EXCERPTED RECORDS ::
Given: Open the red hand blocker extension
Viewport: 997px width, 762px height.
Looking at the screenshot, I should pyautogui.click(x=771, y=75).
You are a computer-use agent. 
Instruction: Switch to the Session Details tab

...

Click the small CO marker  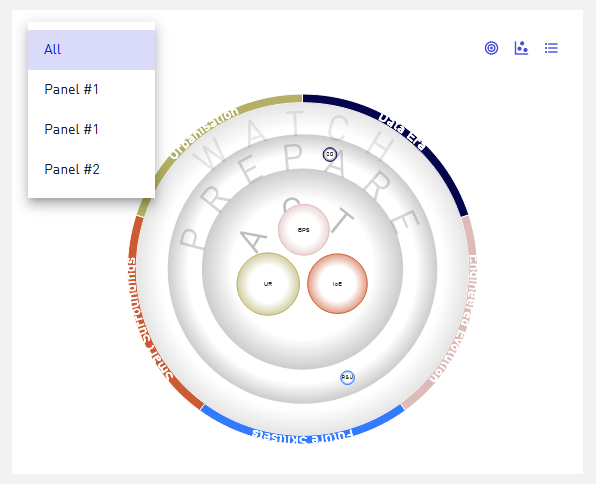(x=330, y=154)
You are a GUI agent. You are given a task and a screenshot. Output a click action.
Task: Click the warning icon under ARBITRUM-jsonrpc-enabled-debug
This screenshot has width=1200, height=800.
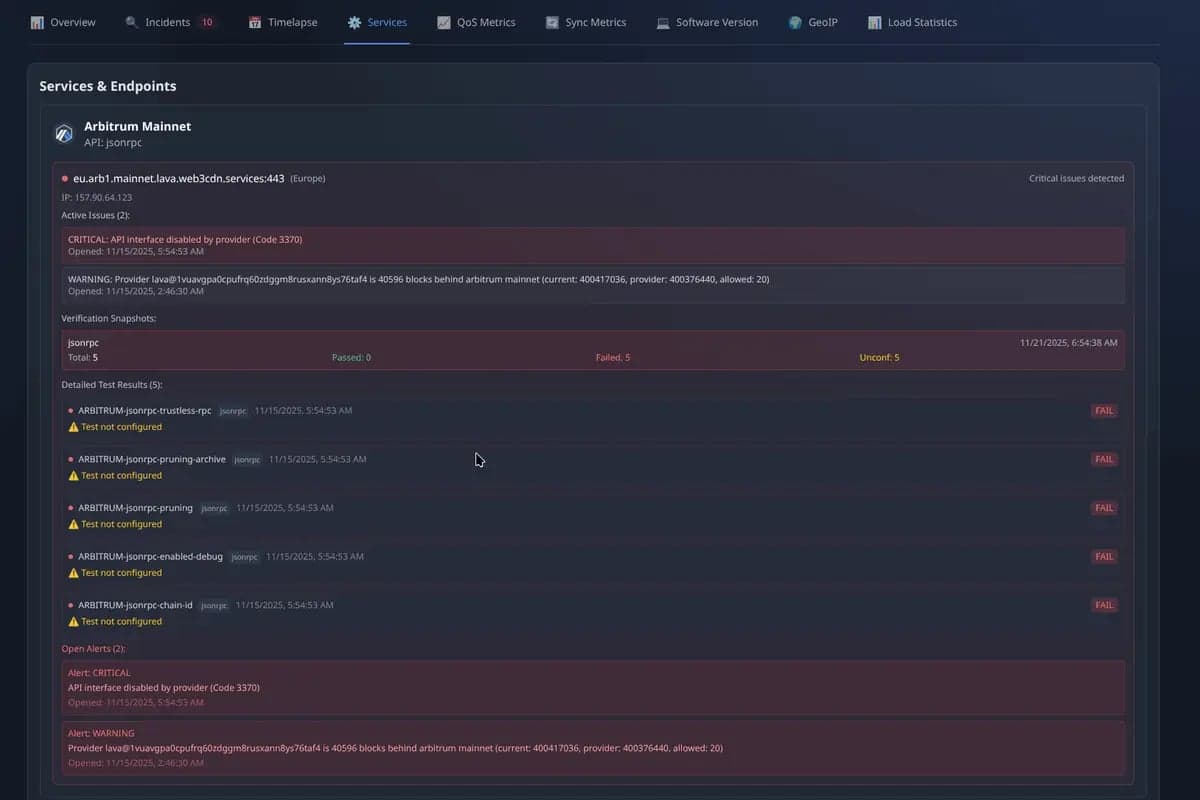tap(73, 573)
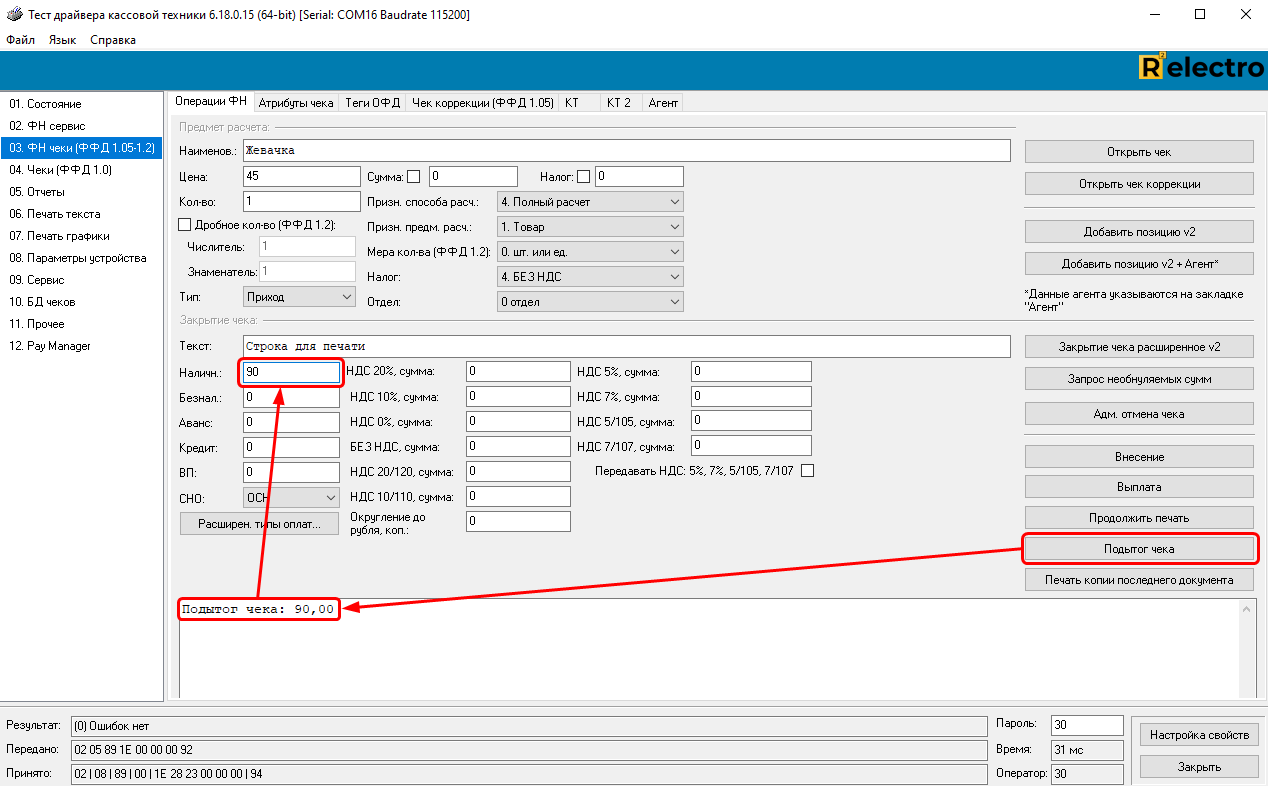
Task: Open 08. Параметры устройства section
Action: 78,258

--

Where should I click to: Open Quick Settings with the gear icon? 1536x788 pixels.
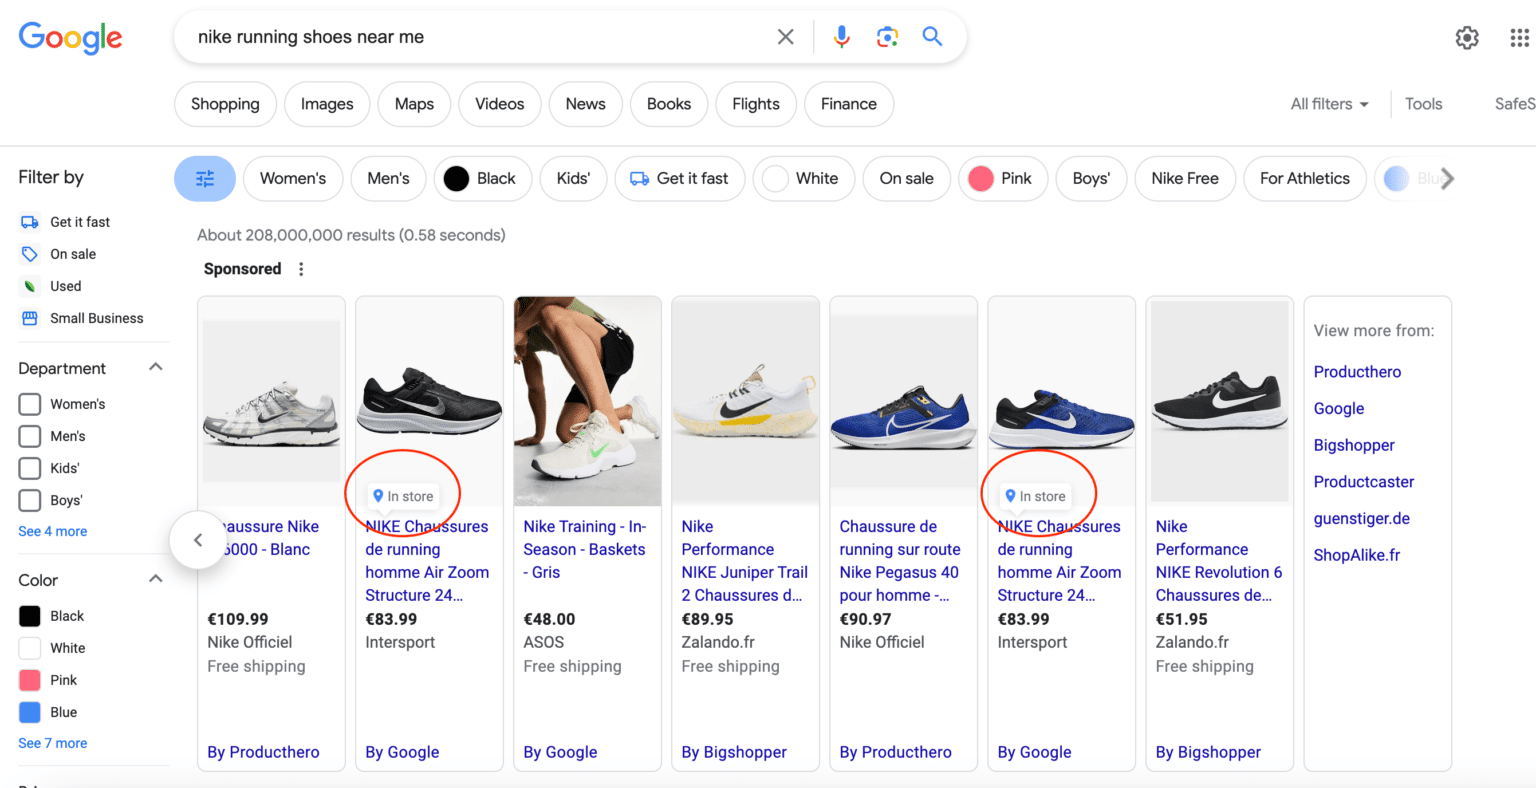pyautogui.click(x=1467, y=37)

REQUIRED WORK :: Return each line from the material that includes the string "agent".

RESULT FOR THIS TASK ::
You are a computer-use agent. 
You are a GUI agent. You are given a task and a screenshot. Output a click action.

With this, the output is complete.